Eimsbüttel gewann die Wette. 150 Quadratmeter Stoff kamen zusammen, ein Achtel davon hätte für den Sieg gereicht. Beim Osterstraßenfest wehte die Decke an der Karstadt-Fassade. Sieben Jahre später rollt Eimsbüttel den Teppich für Niels Böttcher aus.
So bunt wie dieses Flickwerk war auch Böttchers Engagement. In der Politik, im Sport oder der Wirtschaft: Er wurde nicht müde, Verantwortung für seinen Bezirk zu übernehmen.
Anwalt der Bürger
Schon früh war er in der Politik aktiv: Mit vierzehn Jahren trat er der jungen Union bei. War viele Jahre erst stellvertretender dann Vorsitzender der CDU Eimsbüttel. “Er hat damals frischen Wind in den Altherrenverein gebracht”, erinnert sich Rüdiger Kuhn, langjähriger Freund und Parteikollege.
Er nahm sich Zeit, für jeden, der zu ihm kam, und ging selbst zu den Menschen. Ob eine neue Straße geplant oder ein Haus gebaut wurde – Niels Böttcher wusste, was die Eimsbütteler davon hielten. Er wollte Beteiligung, keine Hinterzimmerpolitik. “Er war eine Art Anwalt der Bürger“, so Kuhn.

━━━

Kopiere aus dem Text über Niels Böttcher alles zwischen „Eimsbüttel gewann die“ und „Bezirk zu übernehmen.“, beide Stellen eingeschlossen, Wort für Wort.

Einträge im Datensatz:
━━━

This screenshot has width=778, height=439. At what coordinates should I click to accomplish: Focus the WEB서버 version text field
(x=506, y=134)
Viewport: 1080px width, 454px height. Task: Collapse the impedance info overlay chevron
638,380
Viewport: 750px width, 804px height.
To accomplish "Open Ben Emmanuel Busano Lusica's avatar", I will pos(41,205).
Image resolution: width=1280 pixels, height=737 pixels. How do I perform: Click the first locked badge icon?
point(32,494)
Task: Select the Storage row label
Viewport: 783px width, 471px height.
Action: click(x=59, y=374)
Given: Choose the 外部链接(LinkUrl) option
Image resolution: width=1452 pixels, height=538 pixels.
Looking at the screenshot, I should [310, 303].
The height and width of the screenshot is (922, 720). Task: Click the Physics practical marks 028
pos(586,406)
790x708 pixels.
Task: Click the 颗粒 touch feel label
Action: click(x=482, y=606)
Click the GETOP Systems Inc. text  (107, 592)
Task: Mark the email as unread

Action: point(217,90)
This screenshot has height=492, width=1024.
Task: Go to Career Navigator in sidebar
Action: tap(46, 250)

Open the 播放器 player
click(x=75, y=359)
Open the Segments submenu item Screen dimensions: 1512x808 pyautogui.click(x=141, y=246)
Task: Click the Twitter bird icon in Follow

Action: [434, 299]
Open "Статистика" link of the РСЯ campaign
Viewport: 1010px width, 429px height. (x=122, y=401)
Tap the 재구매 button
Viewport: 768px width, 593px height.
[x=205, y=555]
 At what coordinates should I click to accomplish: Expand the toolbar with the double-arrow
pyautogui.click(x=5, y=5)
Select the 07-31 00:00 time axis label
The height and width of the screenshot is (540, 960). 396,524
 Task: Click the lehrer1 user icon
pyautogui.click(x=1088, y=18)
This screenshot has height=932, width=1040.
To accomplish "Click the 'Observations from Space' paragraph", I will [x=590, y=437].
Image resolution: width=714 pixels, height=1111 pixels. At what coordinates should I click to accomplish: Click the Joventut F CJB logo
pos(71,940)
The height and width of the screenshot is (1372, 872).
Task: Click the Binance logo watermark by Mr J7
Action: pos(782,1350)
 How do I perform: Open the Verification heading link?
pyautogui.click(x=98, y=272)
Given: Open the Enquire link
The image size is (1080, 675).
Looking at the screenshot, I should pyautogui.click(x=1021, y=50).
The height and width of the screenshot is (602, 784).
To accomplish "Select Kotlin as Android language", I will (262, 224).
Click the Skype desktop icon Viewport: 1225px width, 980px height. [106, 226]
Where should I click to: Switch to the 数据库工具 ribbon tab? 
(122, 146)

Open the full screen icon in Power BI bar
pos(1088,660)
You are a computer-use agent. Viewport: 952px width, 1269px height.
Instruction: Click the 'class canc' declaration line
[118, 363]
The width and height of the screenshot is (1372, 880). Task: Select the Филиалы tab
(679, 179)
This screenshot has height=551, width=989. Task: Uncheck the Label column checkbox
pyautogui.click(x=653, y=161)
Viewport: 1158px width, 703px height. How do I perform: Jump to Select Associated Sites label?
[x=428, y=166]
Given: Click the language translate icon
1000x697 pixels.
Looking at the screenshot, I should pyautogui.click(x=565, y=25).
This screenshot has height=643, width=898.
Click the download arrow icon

━━━

Erledigte Aufgabe:
Eimsbüttel gewann die Wette. 150 Quadratmeter Stoff kamen zusammen, ein Achtel davon hätte für den Sieg gereicht. Beim Osterstraßenfest wehte die Decke an der Karstadt-Fassade. Sieben Jahre später rollt Eimsbüttel den Teppich für Niels Böttcher aus.
So bunt wie dieses Flickwerk war auch Böttchers Engagement. In der Politik, im Sport oder der Wirtschaft: Er wurde nicht müde, Verantwortung für seinen Bezirk zu übernehmen.